The dramatic improvements Dr. Jai Shankar has witnessed in patients— because of recent advances in stroke treatment—gives him renewed hope for the hundreds of patients seen every year by the QEII Health Sciences Centre’s acute stroke service.

“Our understanding of stroke has grown tremendously,” says Dr. Shankar, a neuroradiologist at the QEII.

By advancing stroke research and treatment in recent years, most importantly with a new technique called endovascular thrombectomy (EVT), Dr. Shankar and his colleagues at the QEII have established a new standard of care in Nova Scotia for treating acute ischemic stroke patients.
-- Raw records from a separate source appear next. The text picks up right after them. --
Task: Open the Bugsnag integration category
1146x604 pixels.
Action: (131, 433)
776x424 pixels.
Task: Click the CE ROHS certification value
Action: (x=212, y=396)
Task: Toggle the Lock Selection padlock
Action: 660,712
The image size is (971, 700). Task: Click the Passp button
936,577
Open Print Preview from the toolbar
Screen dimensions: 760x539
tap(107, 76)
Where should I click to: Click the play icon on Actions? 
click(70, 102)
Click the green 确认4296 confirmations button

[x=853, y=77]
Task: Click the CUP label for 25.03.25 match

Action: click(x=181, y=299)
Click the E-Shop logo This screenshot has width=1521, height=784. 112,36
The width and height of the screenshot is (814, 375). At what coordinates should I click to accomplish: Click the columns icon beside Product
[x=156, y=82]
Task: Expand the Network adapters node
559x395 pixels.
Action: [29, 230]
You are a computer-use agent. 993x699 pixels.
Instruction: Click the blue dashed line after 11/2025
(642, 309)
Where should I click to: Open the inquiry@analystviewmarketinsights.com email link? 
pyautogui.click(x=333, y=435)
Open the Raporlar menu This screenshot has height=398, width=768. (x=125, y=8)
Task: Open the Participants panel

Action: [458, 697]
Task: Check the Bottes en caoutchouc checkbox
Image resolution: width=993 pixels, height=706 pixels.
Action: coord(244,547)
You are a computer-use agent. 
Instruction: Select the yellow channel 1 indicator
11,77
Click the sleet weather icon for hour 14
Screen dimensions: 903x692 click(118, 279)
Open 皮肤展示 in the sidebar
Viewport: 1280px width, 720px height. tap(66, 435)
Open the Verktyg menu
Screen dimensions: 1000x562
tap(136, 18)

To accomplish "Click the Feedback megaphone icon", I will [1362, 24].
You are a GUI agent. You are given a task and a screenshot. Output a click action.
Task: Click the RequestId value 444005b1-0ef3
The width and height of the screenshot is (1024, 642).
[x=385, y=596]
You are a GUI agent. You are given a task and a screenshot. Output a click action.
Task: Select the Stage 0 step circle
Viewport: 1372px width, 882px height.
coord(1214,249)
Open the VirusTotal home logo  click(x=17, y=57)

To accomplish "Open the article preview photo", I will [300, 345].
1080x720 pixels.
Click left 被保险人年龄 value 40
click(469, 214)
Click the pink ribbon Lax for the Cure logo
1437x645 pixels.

“EVT is the biggest advance in stroke treatment in two decades,” says Dr. Stephen Phillips, a stroke neurologist at the QEII.

In 2011 Dr. Shankar performed the first EVT on a stroke patient in Nova Scotia. EVT is a technique in which a catheter is threaded into the head through an artery in the leg, extracting the stroke-causing clot from the blood vessel in the brain. Part of a large clinical trial initially, the treatment has since produced amazing results in routine practice by dramatically reducing the degree of disability experienced after the stroke, enabling people to make better recoveries.

“If we don’t treat these patients, their recoveries are slower and less complete,” says Dr. Shankar.

Studies have shown that for every 100 patients treated, 38 will be less disabled after receiving EVT treatment, and 20 more will be able to function independently, says Dr. Phillips.

Dr. Shankar has witnessed some of these amazing results. One stroke patient, who couldn’t move half of his body, reached out to grab something on the operating table immediately after the treatment.

Not only are the results dramatic for patients, but they have translated into shorter hospital stays, he says.

“This has definitely revolutionized stroke treatment. It is now a standard of care across Canada,” says Dr. Shankar. “Research will continue and we will continue to evolve further,” he adds.

In Nova Scotia, patients can only receive the treatment in Halifax. In 2015, 20 patients received EVT treatment, but that number nearly doubled in 2016.

About 10 per cent of acute ischemic stroke patients may be eligible for EVT, says Dr. Phillips. In Nova Scotia, that means that about 120 patients per year may be suitable.

That’s good news for the close to 450 patients admitted annually to the QEII’s acute stroke unit. Providing the treatment for patients province-wide is currently being addressed by the Nova Scotia Health Authority.

Stroke continues to be a leading cause of death and disability in the province. Most strokes are ischemic, resulting from the blockage of a blood vessel in the brain.

Research has shown that if doctors can treat patients quickly, they can see dramatic results after an acute ischemic stroke, says Dr. Shankar.

For patients, this means they must get to the hospital as soon as possible to receive treatment that may save their lives and dramatically reduce their disability.

The first priorities in the emergency department are to verify the diagnosis of acute ischemic stroke, and – whenever possible – administer the clot-busting drug t-PA without delay and not later than 4.5 hours after stroke onset. Determining eligibility for EVT occurs in parallel. Doctors make the decision about EVT from the location and size of the blood clot seen on a special CT scan, and the amount of time that has elapsed since stroke onset.

Knowing the signs of a stroke — drooping face, inability to lift both arms, slurred or jumbled speech —and acting immediately gives the best chance of a good outcome.

“If you or someone around you has stroke symptoms, call 911,” says Dr. Phillips.“All the scientific research has shown us that we have to act quickly.”